The Monetary Sentinel: Caution prevails despite alleviated trade concerns

With China’s economy still stuck in a deflationary rut and new trade headlines emerging, the PBoC is likely to stay cautious. Meanwhile, the RBA seems set to cut its OCR by 25 basis points this week, alongside a rate reduction by the BI.


Reserve Bank of Australia (RBA) – 4.10%

The RBA is widely expected to cut its benchmark interest rate by 25 basis points at its upcoming policy meeting on May 20, with two additional reductions likely by year-end, according to a Reuters poll.

Market expectations have shifted following signs that core inflation has returned to the RBA’s 2–3% target range, alongside mounting concerns over global trade tensions.

After holding rates steady at 4.1% in April, the RBA signaled it was not yet ready to react to growing international uncertainty—particularly around US tariffs.
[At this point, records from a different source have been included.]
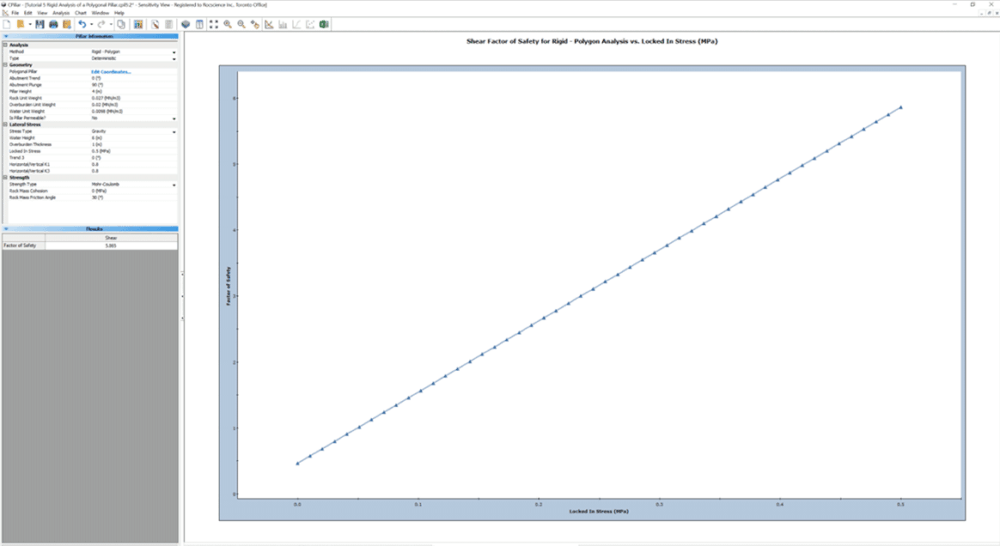Click the Zoom Out magnifier icon

pos(242,23)
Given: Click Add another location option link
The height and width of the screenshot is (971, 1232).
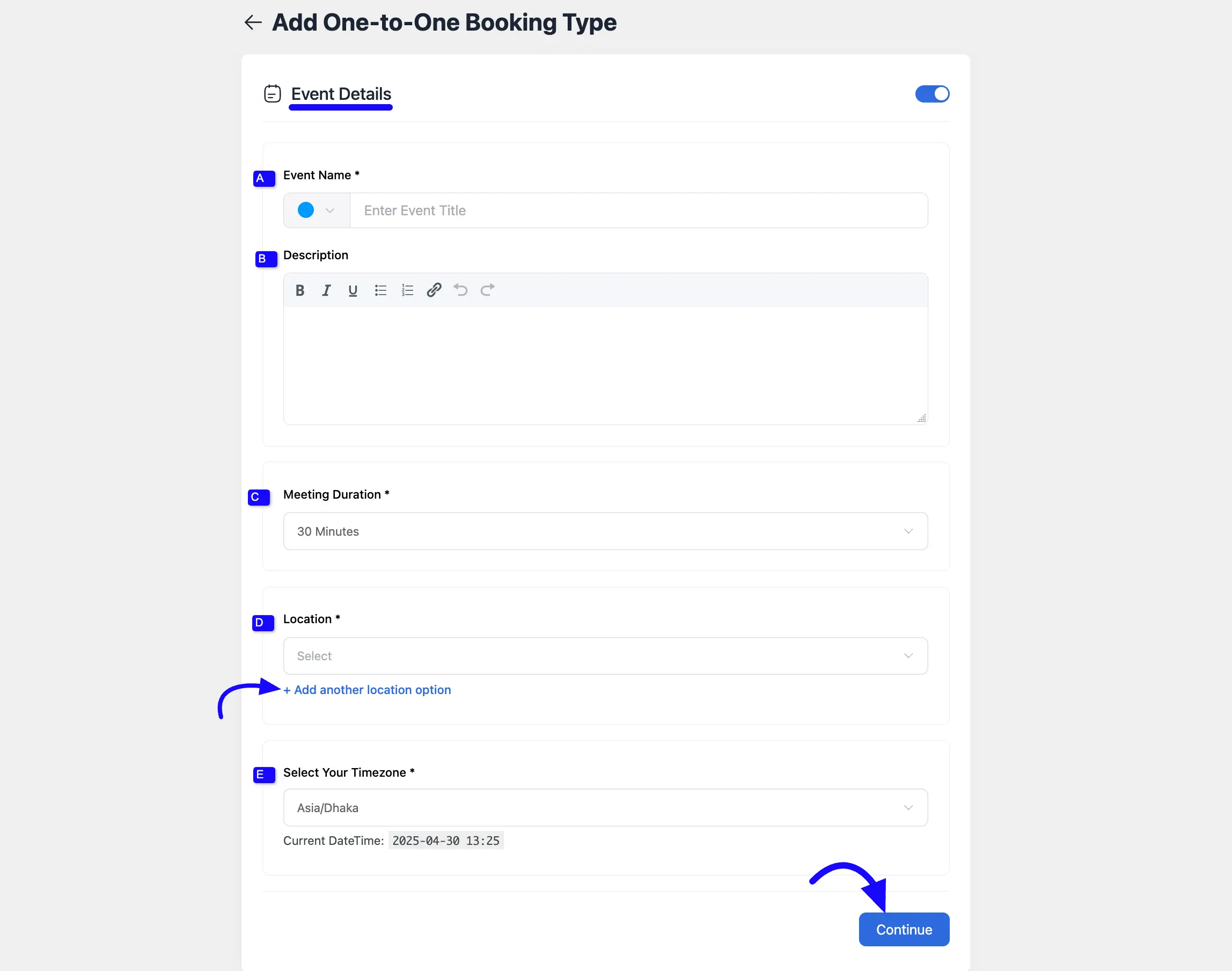Looking at the screenshot, I should click(x=367, y=690).
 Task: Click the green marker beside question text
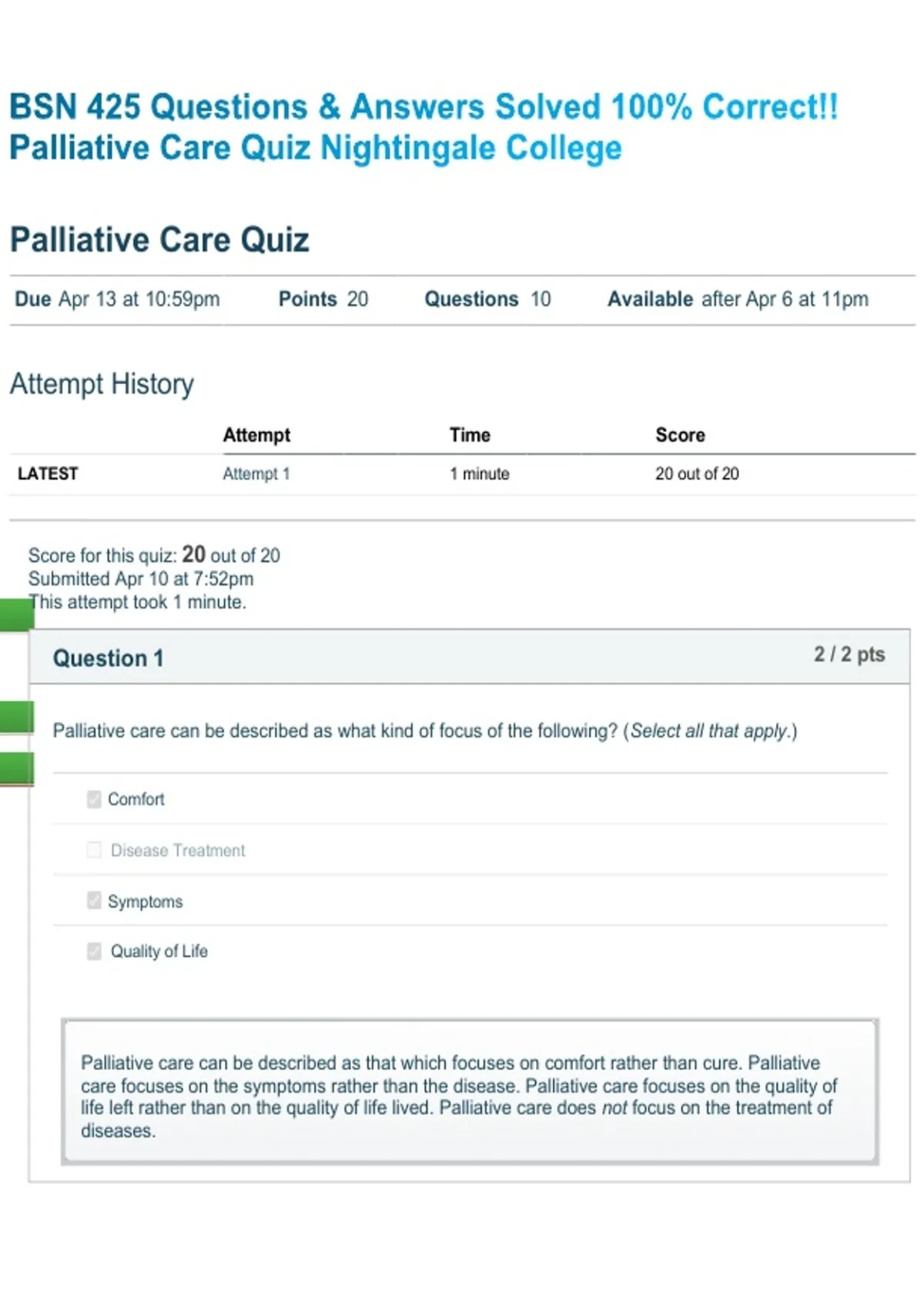point(16,717)
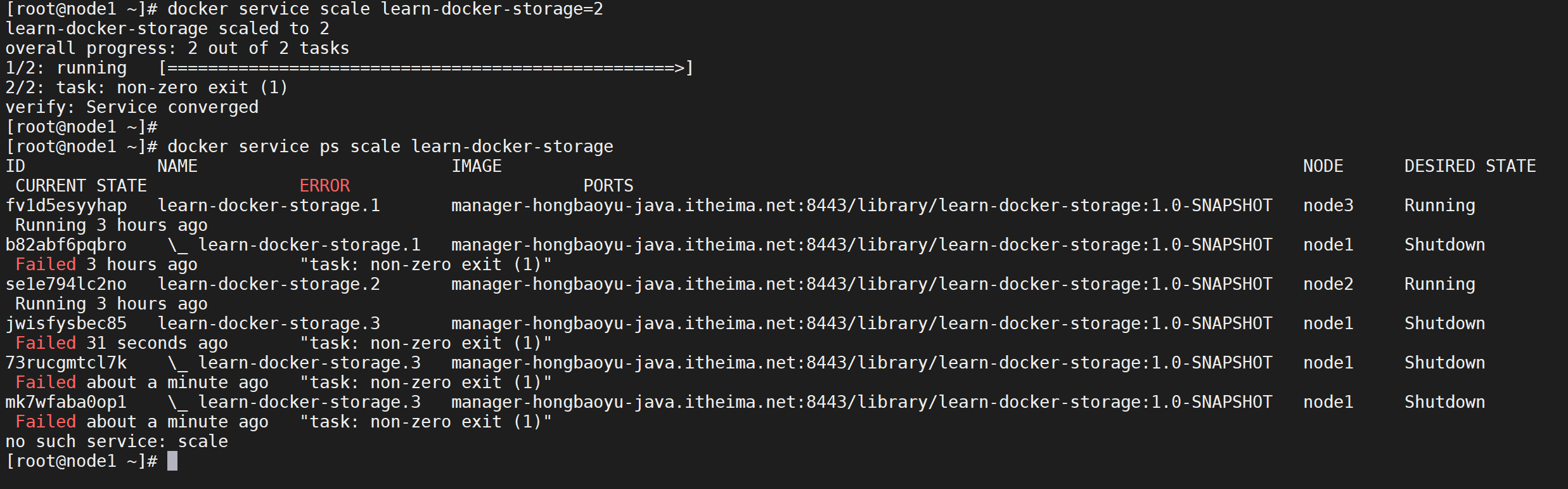Select the task ID fv1d5esyyhap
Image resolution: width=1568 pixels, height=489 pixels.
(66, 205)
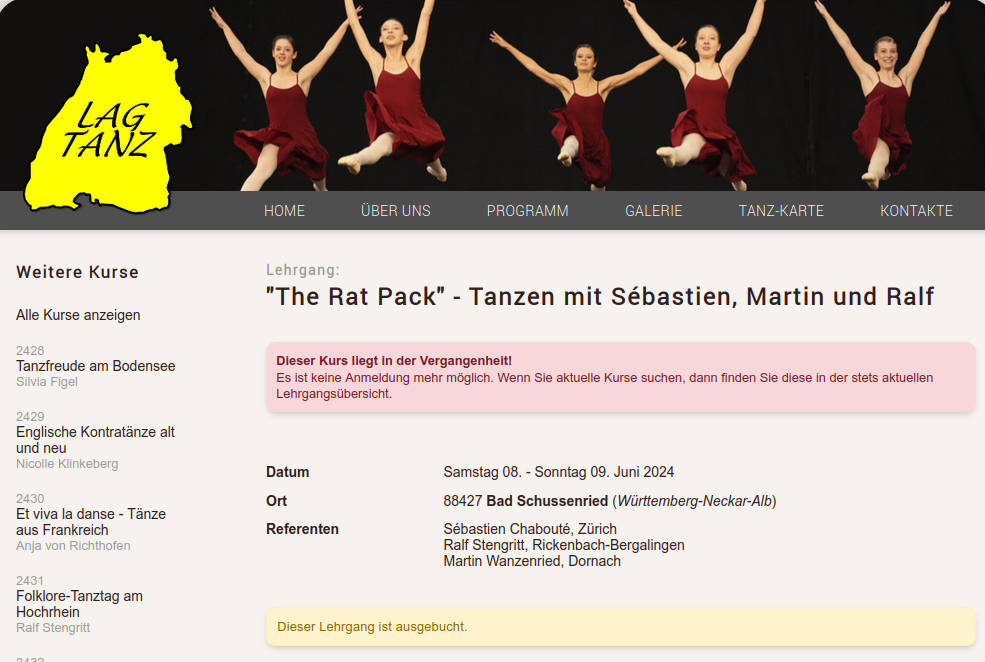
Task: Select PROGRAMM in the navigation bar
Action: coord(527,211)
However, Minutes from the April meeting indicated that the board viewed the May meeting as a timely opportunity to reassess its policy stance.

Even so, the central bank remains wary. The Minutes also warned against undermining hard-won progress on inflation by moving too soon, and officials have emphasised that a May rate cut is far from guaranteed.

Upcoming Decision: May 20

Consensus: 25 bps rate cut

FX Outlook: AUD/USD came under marked pressure after briefly breaking above the 0.6500 mark to reach fresh YTD highs in early May. Since then, the pair has settled into a sideways range, finding a floor around the mid-0.6200s. A decisive break above the 200-day SMA near 0.6460, would likely signal a more constructive short-term outlook.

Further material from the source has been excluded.